リモートワーク、サードプレイス(カフェやコワーキング)、社内の別のフロアなど、働く場所そのものを自分の才能に合わせて変えてみましょう。
構築実行型(タイプB)の人は、邪魔の入らない集中ブースで作業の時間を長めにとる。表現発信型(タイプD)の人は、刺激の多い街なかのカフェで企画書を書く。タイプの違いは、心地よく感じる環境の違いでもあるのです。
人の調子には、時間帯ごとのクセがあります。朝型か夜型かには遺伝も関わりますが、それを知った上で「自分のタイプがいちばん力を出せる時間帯」に大事なタスクを当ててみましょう。
戦略統率型(タイプE)の人なら、頭がさえる朝の2時間を経営の判断や戦略づくりに。共感関係型(タイプC)の人なら、夕方の落ち着いた時間にメンバーとの1on1をまとめて入れる。時間の組み替えは、お金がまったくかからないのに効果の大きいクラフティングです。
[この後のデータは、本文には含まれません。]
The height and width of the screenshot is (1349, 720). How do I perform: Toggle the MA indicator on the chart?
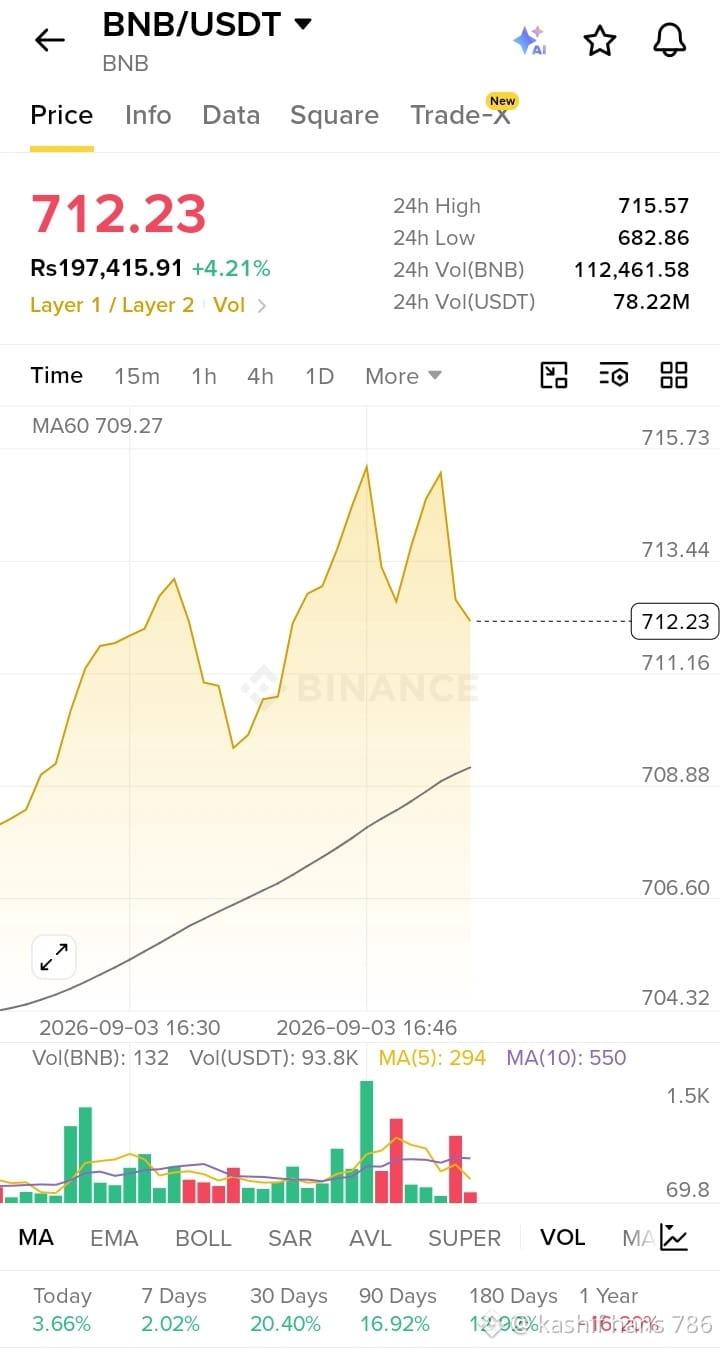(x=36, y=1237)
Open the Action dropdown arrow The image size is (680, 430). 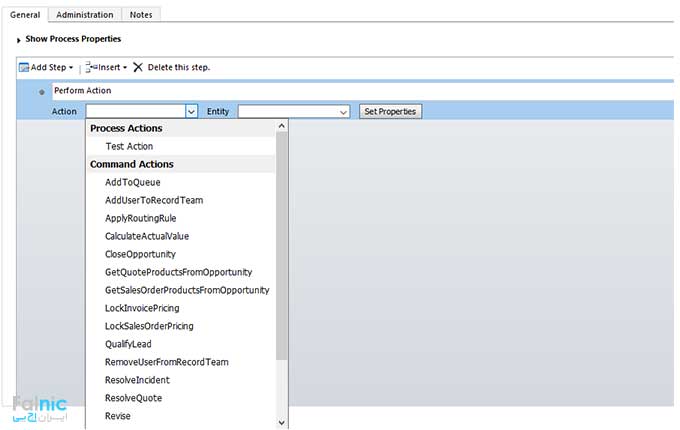(191, 112)
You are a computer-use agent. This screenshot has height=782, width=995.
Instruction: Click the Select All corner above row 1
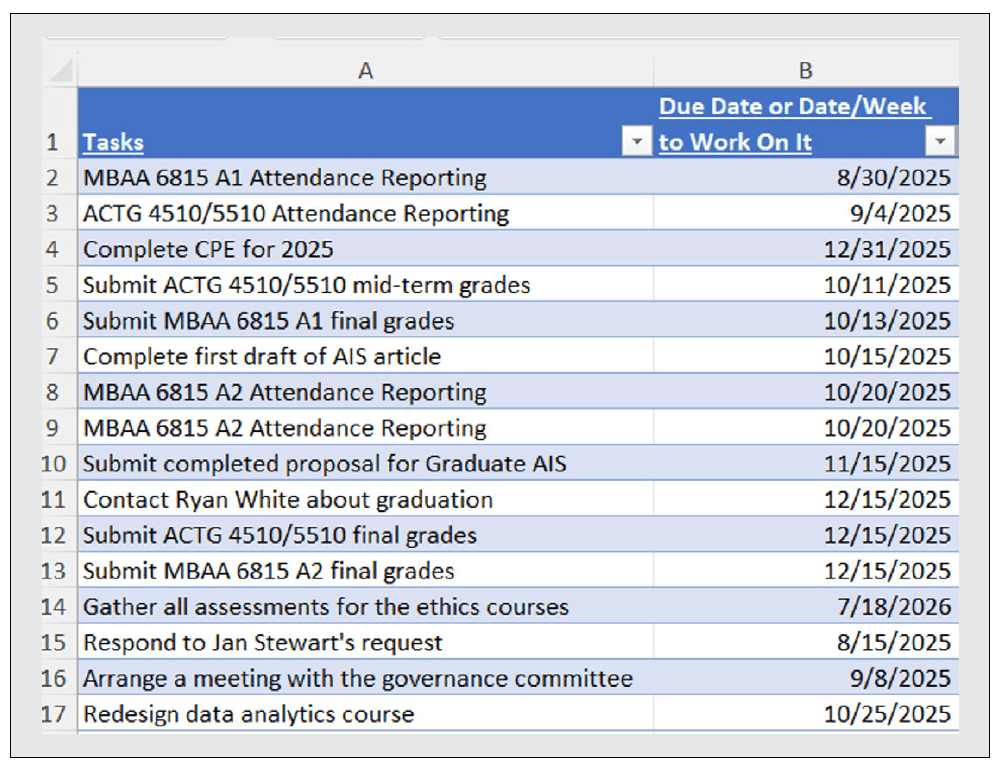click(x=60, y=70)
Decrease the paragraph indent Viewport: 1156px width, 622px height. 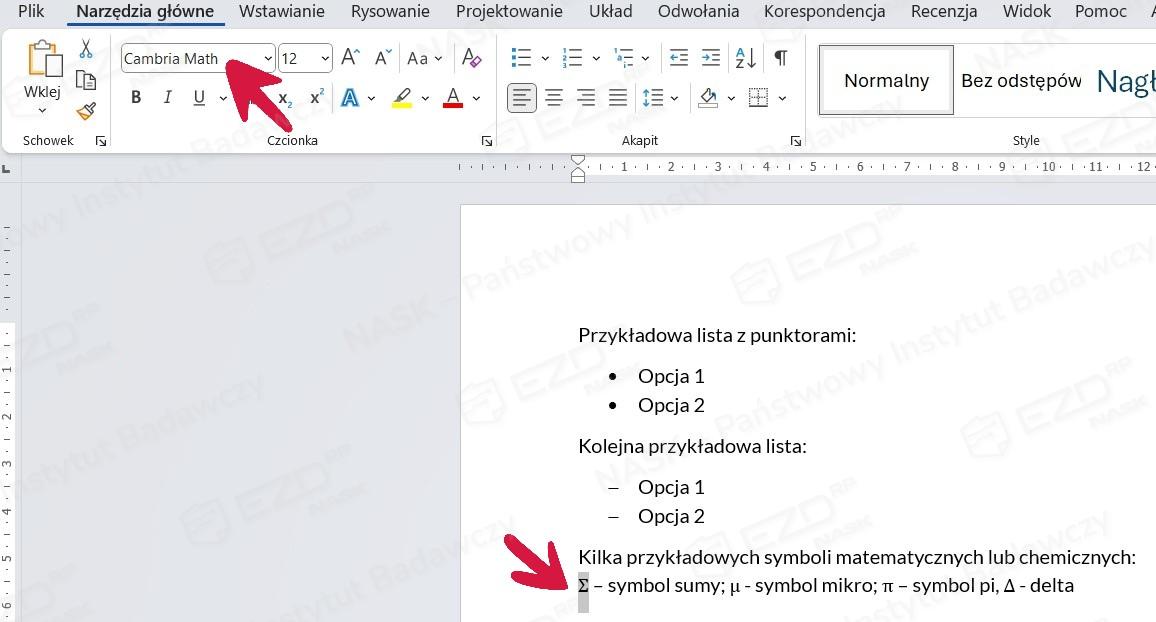(x=678, y=58)
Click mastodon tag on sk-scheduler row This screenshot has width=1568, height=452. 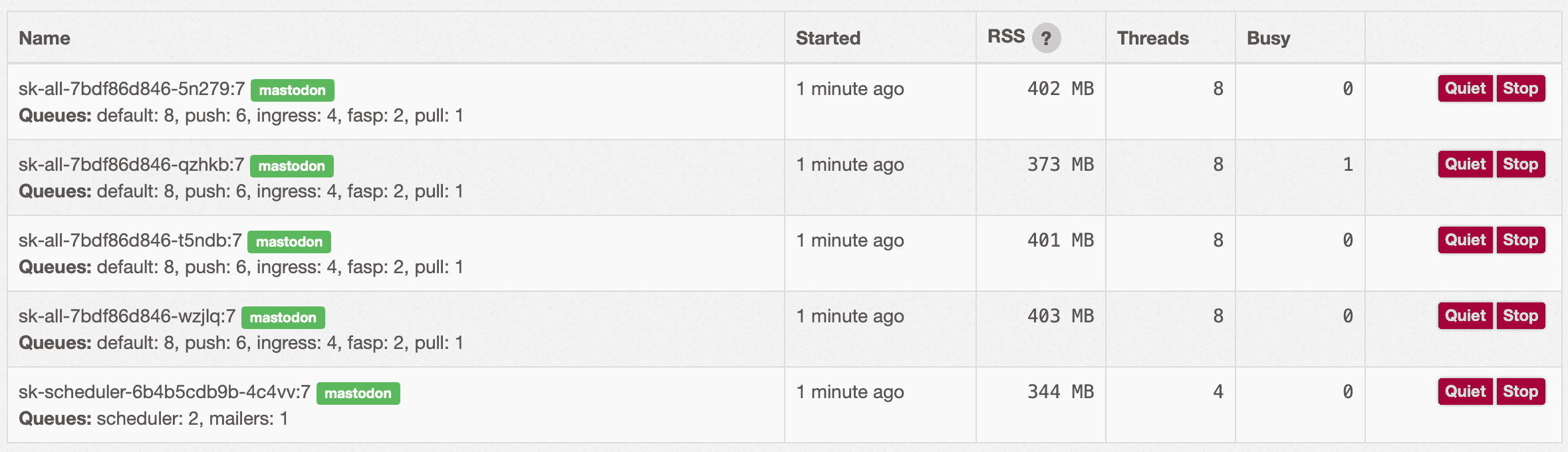[x=358, y=394]
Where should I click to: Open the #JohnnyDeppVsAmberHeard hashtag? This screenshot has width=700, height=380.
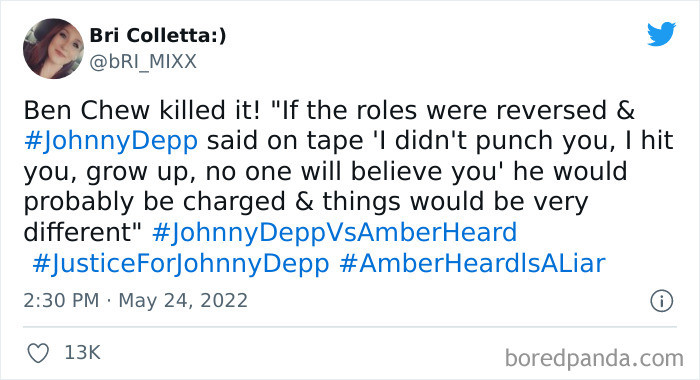334,232
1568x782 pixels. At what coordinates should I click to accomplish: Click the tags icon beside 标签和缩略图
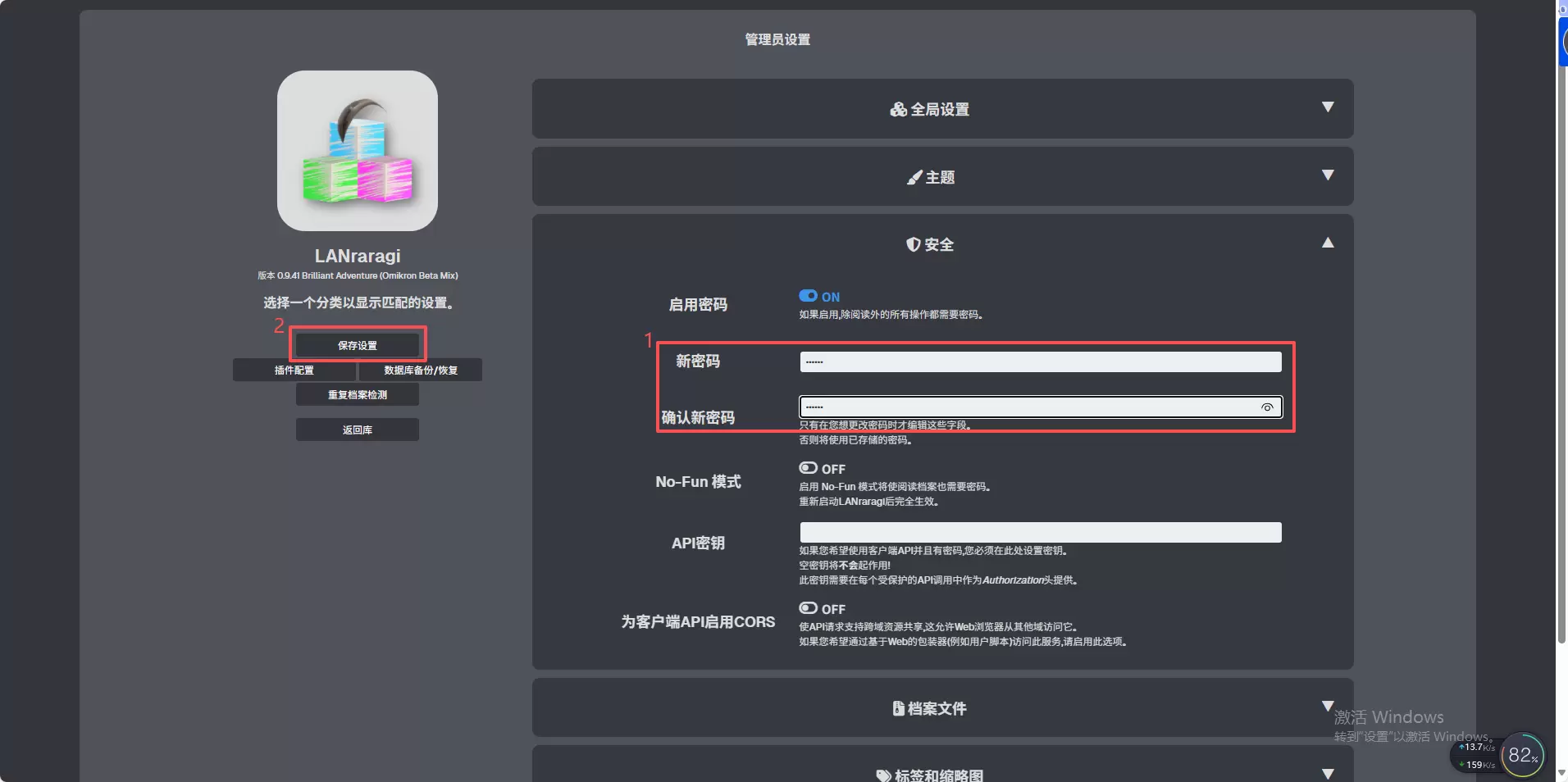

同じ業務でも、「これは何のためにやっているのか」のとらえ方を変えると、エネルギーの出方が変わります。
分析探究型(タイプA)の人が「経費精算はただの事務作業」と思っていたものを「組織のお金のデータに最初に触れるポジション」と見直してみます。
共感関係型(タイプC)の人が「クレーム対応は嫌な仕事」だったものを「お客さまの気持ちを立て直すカウンセリングの場」と見直してみます。意味の組み替えは、心の中で行う環境づくりなのです。
今の持ち場で仕事を組み替えてみる
ルドルフらのメタ分析から分かるのは、ジョブクラフティングが「特別な才能を持った人だけのもの」ではないということです。3万5670名分のデータを見るかぎり、仕事を組み替えるという発想が、一部の恵まれた人だけのものではない、ということが分かります。
ですから、最初の一歩は、大きな設計変更ではなく、今の持ち場でも動かせることを1つ見つけることから始めてみましょう。